LCS bagi Indonesia, ASEAN, dan Implementasi Substansi Lima Sila

Di samping itu, bila melihat kenyataan yang ada kehidupan masyarakat bangsa Indonesia jauh dari berdaya, bahkan kondisi negara bangsa selain terancam potensi konflik di LCS yang mengemuka, sehingga menjadi bom waktu.

Oleh: Amung Ma'mun, Guru Besar Bidang Ilmu Kebijakan dan Pengembangan Olahraga Universitas Pendidikan Indonesia

SEBUAH tulisan sedikit panjang ketika berkesempatan mengunjungi Maryland University USA untuk menghadiri wisuda ananda Sally Hanako Budiarti dan sempat berwisata ke Niagara Falls dan ketika pulang seiring isu LCS yang mengemuka waktu itu karena tulisan Laksamana Purn Marsetio (Mantan KASAL).

Kini muncul kembali isu SCL ketika Presiden Prabowo Subianto bertemu Presiden Xi Jinping, maka coretan tulisan ini relevan untuk dicermati. Semoga berkenan membacanya. Salam.

Pada tahun 2007, ketika menjadi bagian dari siswa Program Pendidikan Singkat Angkatan (PPSA) XV, sempat diberi tugas untuk mendiskusikan lebih lanjut terkait pernyataan ahli dari salah satu negara adikuasa, bahwa Indonesia adalah negara yang terdiri dari ribuan pulau, layaknya berdiri negara-negara dalam hitungan puluhan yang lebih dekat ke seratusan.

Di samping itu, ada lagi yang membuat hal tersebut menjadi rasional, yaitu: bahwa rakyat Indonesia bersuku-suku (puluhan suku bangsa), berlatar belakang etnis yang banyak, berbahasa daerah yang beragam, berkeyakinan agama yang juga tidak sedikit, dll. Mengapa?

## SOAL TERTULIS
Salin ulang tanpa perubahan bagian tulisan tentang LCS di atas, mulai dari kata-kata yang memuat "Oleh: Amung Ma'mun, Guru" dan berhenti setelah "Marsetio (Mantan KASAL).".

## DATA YANG DIBERIKAN

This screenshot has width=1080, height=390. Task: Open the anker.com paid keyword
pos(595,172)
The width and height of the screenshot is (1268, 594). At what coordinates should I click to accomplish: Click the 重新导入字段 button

## JAWABAN SOAL
Oleh: Amung Ma'mun, Guru Besar Bidang Ilmu Kebijakan dan Pengembangan Olahraga Universitas Pendidikan Indonesia

SEBUAH tulisan sedikit panjang ketika berkesempatan mengunjungi Maryland University USA untuk menghadiri wisuda ananda Sally Hanako Budiarti dan sempat berwisata ke Niagara Falls dan ketika pulang seiring isu LCS yang mengemuka waktu itu karena tulisan Laksamana Purn Marsetio (Mantan KASAL).